(WORK INSTRUCTIONS): Copy the material word for word from its first line down to the line that contains "[x=113, y=245]", including that line.

--- Start of INFORMATION SHOWN ---

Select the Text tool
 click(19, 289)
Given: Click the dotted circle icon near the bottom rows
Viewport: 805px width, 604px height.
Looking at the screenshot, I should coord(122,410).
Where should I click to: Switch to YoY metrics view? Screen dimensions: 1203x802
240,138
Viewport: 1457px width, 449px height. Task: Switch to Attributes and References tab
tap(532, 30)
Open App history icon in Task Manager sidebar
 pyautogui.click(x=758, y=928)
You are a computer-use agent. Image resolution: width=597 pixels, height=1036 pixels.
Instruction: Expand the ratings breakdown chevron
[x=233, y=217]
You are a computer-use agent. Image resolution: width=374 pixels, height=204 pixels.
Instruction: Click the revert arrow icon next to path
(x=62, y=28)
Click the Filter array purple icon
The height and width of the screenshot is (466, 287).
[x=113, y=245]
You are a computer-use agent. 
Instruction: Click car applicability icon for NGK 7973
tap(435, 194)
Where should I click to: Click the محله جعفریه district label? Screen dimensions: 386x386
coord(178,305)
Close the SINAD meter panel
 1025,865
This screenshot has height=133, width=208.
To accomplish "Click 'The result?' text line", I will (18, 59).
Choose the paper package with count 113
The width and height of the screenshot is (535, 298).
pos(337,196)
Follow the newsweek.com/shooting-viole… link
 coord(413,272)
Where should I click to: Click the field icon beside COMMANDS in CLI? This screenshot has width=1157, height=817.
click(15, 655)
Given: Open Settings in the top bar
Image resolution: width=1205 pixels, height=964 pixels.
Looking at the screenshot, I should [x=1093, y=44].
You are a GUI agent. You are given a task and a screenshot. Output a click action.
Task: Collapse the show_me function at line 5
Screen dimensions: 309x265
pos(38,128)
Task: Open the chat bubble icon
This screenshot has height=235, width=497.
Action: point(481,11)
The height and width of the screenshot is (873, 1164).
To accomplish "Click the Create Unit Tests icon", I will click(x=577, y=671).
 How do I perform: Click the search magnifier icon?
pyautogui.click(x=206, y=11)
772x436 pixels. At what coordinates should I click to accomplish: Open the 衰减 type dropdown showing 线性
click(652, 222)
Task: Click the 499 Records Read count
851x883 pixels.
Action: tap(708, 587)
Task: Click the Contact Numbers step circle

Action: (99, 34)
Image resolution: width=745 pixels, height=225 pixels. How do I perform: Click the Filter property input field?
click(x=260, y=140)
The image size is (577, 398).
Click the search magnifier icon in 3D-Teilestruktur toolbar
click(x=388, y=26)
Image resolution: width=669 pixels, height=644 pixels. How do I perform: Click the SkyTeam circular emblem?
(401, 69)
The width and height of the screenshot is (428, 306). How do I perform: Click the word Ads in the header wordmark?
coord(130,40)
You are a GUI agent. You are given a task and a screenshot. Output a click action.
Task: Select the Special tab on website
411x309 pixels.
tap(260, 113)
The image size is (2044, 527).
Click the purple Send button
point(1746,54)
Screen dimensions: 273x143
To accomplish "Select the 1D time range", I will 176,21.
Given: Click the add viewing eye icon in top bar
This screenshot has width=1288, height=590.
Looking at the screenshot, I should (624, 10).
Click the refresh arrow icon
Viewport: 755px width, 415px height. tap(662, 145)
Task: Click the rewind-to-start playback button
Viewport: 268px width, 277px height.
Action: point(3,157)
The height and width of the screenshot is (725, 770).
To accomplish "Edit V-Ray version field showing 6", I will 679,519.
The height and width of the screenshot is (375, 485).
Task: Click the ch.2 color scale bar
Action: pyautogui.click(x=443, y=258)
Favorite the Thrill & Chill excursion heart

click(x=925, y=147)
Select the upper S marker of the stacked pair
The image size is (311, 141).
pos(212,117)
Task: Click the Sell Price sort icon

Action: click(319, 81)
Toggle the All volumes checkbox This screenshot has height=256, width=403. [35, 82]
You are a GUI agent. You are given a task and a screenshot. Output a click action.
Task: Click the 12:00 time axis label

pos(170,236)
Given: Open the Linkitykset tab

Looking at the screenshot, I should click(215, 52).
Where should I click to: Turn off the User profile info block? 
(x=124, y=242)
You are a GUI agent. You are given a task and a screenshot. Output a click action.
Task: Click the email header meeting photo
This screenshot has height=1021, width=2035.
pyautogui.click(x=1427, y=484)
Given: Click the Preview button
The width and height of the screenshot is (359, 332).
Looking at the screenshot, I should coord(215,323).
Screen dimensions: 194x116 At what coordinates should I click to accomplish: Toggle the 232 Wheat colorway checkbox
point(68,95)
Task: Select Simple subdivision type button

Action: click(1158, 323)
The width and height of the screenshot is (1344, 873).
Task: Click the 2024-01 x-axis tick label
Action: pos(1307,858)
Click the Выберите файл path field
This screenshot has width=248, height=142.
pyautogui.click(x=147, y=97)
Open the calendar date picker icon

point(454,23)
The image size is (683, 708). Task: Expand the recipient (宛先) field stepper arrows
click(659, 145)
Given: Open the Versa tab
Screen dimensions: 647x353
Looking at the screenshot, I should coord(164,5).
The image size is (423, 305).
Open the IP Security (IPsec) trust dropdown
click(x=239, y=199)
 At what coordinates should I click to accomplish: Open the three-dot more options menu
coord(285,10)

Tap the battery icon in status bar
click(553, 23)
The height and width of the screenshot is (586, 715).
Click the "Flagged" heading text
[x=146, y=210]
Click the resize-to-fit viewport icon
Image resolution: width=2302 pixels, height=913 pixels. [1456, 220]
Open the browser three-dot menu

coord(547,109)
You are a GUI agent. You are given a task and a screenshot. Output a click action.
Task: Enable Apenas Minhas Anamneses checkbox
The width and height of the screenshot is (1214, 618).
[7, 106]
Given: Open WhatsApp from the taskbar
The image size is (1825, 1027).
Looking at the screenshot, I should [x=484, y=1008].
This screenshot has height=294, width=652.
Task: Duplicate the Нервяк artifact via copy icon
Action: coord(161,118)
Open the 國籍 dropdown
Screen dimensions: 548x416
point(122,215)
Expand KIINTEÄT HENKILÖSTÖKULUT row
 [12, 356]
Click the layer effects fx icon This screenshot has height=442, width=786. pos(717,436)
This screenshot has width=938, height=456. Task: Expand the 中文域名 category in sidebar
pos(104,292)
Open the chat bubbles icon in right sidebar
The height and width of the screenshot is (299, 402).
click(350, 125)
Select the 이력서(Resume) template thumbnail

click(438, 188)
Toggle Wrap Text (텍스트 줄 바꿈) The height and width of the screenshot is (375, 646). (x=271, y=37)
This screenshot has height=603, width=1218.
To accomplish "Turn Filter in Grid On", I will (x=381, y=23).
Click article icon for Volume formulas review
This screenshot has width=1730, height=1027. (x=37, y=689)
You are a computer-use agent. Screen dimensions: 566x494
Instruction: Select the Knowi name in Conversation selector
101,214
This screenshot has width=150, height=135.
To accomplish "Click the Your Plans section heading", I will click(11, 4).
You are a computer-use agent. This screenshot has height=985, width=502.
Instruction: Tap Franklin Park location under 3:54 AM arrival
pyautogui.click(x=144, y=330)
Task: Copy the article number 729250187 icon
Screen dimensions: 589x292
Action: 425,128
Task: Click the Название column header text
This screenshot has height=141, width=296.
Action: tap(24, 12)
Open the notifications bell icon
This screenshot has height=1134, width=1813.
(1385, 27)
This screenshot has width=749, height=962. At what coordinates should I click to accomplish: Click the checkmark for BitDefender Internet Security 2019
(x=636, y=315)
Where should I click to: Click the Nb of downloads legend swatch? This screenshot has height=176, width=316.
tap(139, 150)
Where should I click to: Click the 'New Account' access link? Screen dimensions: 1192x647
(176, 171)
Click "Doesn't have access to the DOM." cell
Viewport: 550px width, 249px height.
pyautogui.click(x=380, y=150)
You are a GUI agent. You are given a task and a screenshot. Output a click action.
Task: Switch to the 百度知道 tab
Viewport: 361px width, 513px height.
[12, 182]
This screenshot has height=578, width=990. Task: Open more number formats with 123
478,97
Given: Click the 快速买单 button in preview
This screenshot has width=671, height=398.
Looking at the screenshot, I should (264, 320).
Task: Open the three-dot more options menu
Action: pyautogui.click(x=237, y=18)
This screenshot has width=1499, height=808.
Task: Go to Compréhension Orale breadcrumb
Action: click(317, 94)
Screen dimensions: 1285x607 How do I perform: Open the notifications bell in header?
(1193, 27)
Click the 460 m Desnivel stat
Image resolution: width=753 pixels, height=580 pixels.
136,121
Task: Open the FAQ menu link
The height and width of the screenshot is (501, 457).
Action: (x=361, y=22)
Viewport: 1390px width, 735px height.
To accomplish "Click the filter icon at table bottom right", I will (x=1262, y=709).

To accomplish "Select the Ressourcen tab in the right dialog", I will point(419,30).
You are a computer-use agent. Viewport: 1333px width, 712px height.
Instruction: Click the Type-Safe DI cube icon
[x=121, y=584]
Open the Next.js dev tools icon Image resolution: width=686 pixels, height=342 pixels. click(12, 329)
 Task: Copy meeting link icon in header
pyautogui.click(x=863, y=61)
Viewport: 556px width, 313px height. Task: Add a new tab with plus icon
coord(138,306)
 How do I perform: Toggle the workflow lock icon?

--- End of INFORMATION SHOWN ---

(FULL SOLUTION):
Select the Text tool
 click(19, 289)
Given: Click the dotted circle icon near the bottom rows
Viewport: 805px width, 604px height.
Looking at the screenshot, I should coord(122,410).
Where should I click to: Switch to YoY metrics view? Screen dimensions: 1203x802
240,138
Viewport: 1457px width, 449px height. Task: Switch to Attributes and References tab
tap(532, 30)
Open App history icon in Task Manager sidebar
 pyautogui.click(x=758, y=928)
You are a computer-use agent. Image resolution: width=597 pixels, height=1036 pixels.
Instruction: Expand the ratings breakdown chevron
[x=233, y=217]
You are a computer-use agent. Image resolution: width=374 pixels, height=204 pixels.
Instruction: Click the revert arrow icon next to path
(x=62, y=28)
Click the Filter array purple icon
The height and width of the screenshot is (466, 287).
[x=113, y=245]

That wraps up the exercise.